# Ebay applewood



## natdiamond (May 29, 2008)

I live in the North Georgia/Chattanooga area. I'm finding it hard to find applewood or cherry chunks to smoke with. I found a supplier on Ebay that will ship 10 lbs green or dried for 6.99 + 9.99 shipping. Just wanted to know if you guys thought it was a good deal or not. Perhaps you may know where to get some?


----------



## travcoman45 (May 30, 2008)

Ouch, that is alot ta pay fer shippin, check round yer super stores, like a walmart or similar in your area. Look in some of the big lumber or do it yourself stores. Check in there grillin section. Otherwise look in the phone book under grilling supplies. Gotta be somebody in yer area sellin the stuff by the bag.

On Edit, I looked there are 9 Home depots within 50 miles of Chattanooga, they should have wood chips in the grillin section, buy know cause they may not have em come winter.  Good luck.


----------



## natdiamond (Jun 10, 2008)

The problem with allof the local stores is that they only have mesquite or hickory! I'm looking for apple, cherry, pecan, etc.


----------



## pineywoods (Jun 10, 2008)

I found apple, cherry, and maple at Gander Mountain if you have one close


----------



## racemonkey (Jun 10, 2008)

I pretty much only use cherry wood lumber but would like to get into the fruit woods. 

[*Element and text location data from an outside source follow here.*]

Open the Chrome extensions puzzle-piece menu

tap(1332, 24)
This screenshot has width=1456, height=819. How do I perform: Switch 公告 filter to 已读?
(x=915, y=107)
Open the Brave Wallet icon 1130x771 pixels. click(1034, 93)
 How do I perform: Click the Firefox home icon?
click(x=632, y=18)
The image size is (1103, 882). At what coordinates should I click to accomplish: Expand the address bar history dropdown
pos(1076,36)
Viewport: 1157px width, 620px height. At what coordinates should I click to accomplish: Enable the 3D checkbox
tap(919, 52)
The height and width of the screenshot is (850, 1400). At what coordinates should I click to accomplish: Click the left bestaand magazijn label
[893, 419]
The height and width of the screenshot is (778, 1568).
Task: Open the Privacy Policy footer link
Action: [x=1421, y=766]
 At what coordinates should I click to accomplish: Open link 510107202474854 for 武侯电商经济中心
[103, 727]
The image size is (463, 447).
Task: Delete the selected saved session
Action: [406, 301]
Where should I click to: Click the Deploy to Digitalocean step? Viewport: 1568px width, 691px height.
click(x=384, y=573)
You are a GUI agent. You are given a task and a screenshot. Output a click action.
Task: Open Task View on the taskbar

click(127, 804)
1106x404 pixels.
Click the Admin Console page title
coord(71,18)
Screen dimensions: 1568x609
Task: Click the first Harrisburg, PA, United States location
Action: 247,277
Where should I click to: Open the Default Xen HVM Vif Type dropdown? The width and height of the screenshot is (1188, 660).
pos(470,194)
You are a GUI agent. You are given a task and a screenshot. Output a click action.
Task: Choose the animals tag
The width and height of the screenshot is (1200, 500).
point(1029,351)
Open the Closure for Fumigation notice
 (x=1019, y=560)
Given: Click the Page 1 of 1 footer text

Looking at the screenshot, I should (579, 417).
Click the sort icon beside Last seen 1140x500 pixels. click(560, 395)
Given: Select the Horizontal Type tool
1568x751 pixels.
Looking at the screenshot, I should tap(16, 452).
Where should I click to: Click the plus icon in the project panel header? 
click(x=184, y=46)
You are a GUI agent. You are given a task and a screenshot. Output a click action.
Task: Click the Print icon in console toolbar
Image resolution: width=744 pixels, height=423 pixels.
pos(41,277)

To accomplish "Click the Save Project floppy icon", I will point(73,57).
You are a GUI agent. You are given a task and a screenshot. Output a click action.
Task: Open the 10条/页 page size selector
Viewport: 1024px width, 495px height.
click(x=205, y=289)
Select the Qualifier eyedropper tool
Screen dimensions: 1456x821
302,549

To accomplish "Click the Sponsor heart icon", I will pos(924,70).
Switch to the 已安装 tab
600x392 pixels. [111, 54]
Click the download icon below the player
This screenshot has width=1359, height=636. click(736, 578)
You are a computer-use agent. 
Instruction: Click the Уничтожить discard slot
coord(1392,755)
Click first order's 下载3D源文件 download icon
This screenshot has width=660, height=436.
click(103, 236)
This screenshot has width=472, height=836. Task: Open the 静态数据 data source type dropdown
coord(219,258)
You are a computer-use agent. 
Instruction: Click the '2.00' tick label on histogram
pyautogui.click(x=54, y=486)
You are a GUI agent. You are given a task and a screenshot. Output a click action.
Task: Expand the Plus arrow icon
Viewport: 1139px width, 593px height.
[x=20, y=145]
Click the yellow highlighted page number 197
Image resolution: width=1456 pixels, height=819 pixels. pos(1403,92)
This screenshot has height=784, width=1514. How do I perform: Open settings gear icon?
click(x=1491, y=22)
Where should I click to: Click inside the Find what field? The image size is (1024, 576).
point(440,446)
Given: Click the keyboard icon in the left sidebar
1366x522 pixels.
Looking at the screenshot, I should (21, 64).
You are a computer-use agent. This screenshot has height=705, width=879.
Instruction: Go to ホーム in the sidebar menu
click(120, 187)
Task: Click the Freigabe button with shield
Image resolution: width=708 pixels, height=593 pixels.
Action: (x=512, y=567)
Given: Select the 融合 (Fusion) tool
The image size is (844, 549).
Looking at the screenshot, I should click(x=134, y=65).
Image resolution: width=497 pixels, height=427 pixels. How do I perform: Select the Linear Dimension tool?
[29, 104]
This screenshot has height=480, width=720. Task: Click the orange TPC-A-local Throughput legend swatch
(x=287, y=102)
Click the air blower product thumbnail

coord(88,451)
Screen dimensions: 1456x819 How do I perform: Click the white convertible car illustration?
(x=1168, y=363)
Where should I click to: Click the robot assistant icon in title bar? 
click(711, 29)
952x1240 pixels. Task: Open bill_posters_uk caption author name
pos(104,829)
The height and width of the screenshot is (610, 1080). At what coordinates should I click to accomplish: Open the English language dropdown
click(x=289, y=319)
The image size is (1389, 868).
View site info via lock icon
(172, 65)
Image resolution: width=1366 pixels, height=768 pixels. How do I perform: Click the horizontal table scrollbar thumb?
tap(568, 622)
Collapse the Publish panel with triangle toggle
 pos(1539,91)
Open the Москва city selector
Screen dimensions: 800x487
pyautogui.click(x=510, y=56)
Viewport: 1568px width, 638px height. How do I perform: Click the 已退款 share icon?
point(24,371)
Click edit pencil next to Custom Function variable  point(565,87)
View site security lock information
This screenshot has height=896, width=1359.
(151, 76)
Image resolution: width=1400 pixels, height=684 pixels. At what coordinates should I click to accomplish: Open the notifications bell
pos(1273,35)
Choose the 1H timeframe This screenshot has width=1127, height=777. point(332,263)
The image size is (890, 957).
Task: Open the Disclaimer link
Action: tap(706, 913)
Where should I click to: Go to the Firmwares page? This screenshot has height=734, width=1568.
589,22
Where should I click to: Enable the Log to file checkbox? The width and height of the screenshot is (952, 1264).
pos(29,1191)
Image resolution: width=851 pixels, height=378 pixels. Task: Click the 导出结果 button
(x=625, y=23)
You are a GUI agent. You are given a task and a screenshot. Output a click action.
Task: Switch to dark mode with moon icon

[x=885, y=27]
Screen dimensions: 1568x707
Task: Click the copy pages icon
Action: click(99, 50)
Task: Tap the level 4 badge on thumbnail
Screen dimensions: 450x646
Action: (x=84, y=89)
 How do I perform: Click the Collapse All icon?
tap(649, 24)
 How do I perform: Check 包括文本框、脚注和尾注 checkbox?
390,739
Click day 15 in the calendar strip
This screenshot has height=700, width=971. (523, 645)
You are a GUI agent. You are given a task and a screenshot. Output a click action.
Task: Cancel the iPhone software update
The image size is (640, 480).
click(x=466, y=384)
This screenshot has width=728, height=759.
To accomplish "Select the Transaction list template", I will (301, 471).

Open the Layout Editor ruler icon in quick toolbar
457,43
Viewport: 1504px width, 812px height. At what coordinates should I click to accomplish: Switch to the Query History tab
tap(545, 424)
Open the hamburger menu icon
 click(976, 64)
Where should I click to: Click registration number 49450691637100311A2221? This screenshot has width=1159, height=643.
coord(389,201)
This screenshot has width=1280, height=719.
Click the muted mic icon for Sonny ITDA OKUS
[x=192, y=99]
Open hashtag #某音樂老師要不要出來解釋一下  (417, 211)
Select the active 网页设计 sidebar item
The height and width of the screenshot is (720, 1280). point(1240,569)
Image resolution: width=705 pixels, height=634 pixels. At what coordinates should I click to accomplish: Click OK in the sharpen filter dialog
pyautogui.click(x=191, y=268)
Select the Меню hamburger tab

Call your local cabinet, millwork, door making, and woodworking shops. One batch of scrap cherry will keep you for a long time. They will have a ton of oak and maple as well. At one time I had half a one car garage full of cherry, oak, maple, hickory 3/4 cutoffs. Yeah I over obsessed and eventually dumped it all except the cherry. You can also hit the dumpsters like I did as well but do it after they close for the day as they are afraid of liability usually.


----------



## walking dude (Jun 10, 2008)

ahhhh.........i thought cherries WAS a fruit?


----------



## tn_bbq (Jun 10, 2008)

You might also try using wood pellets.


----------



## grillin_all_day (Jun 10, 2008)

i'm running into the same problem as well. it's either hickory or mesquite. don't get me wrong, i love hickory but want to try out some apple. i never thought to check gander mountain. thanks for the tip piney. looks like i'll be making a trip there tomorrow.


----------



## pineywoods (Jun 10, 2008)

Don't tell yout wife I told you about it I don't want her mad at me for all the other stuff your gonna see and have to have while your there


----------



## grillin_all_day (Jun 10, 2008)

haha, she's already "banned" me from going there alone. i went there by myself to go shoot my bow and came back with two bags of stuff i just had to have! so now she goes w/ me whenever i go so i don't put us in debt, lol.


----------



## 1894 (Jun 10, 2008)

I've put a self imposed ban on bass pro and gander mtn for me , wayyyy toooo much temptation and sooo many great departments 
	

	
	
		
		



		
		
	


	





  I could wreck our budget for several years in just a couple of hours at a place like those , and if cabellas has a store near me , I don't even want to hear about it


----------



## davenh (Jun 10, 2008)

There are some ebay dealers that will sell 50lbs of seasoned cherry or apple for $50 shipped. $1 a pound not bad if you just gotta have it 
	

	
	
		
		



		
		
	


	





.


----------



## smokyokie (Jun 10, 2008)

Ace Hardware.


----------



## doctor phreak (Jun 10, 2008)

ace hardware sells different types of wood ....did not know this?


----------



## grillin_all_day (Jun 10, 2008)

i've got an ace down the road too. i'll have to check them out as well.


----------



## racemonkey (Jun 11, 2008)

Sorry, my exclusion of the word more had you all confused.


----------



## walking dude (Jun 12, 2008)

i feel your pain........BIG time


----------